Authors who self-publish do have a say. They are responsible for hiring a designer (D-I-Y can be done but is best avoided unless you have graphic design skills and that’s a whole different blog post) and ultimately, since they are paying, they decide what the final cover will be.
They decide because they are the publisher.
Still other authors follow a partnership publishing route and may reach an agreement that cover design input is a requirement.
So, the easy answer, like so many when it comes to writing (and life!), is ‘It depends’. Or, ‘It depends on who the publisher is’.
Alexandra-Rose and her Icy-Cold Toes is being traditionally published and I consider myself lucky to have been asked to provide input to illustrator Katharine Rattray of Kat & Fox as part of the process.
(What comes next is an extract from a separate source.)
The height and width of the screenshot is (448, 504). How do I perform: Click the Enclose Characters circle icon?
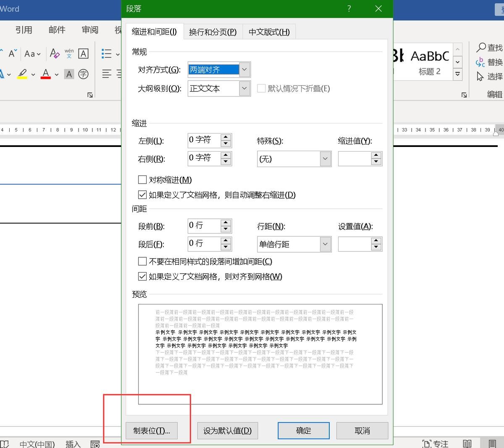tap(84, 74)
It helps that I have worked in publishing and marketing so I understand both the author and the publisher side.
To start with, she sent me three rough concepts.
Without a doubt, I knew that option #2 was the right direction. Option #1 was OK and option #3 was a definite no.
I do keep getting drawn to #2 but I would like to see her face. Maybe the blanket is half on the floor.
Next, Kat sent me the mock-up without colour.
And then she sent me a colour version. This is not the final cover – it’s pre-editing, but you can see how the process unfolded.
Now Katharine is working on the storyboard. I’ve seen a draft, made some comments, and now I’m waiting to see the next stage. Of course, I’m aware there’s a fine line between suggestion and telling an illustrator what to do. Her interpretation of the story is just as important as my words.
It doesn’t work like this for every author and I’m thankful to my publisher, Serenity Press, for encouraging this process.
I’ve certainly heard horror stories about cover dream vs. cover reality. Sometimes, it’s a matter of an author not understanding the sales and marketing side of design … and sometimes the covers really are bad. Google ‘bad book cover designs’ and you’ll see a host of creepy, ridiculous and sad examples.
Writers, have you got a story to tell me about a cover you loved or hated?
Readers, if a cover doesn’t match the story, does it bother you?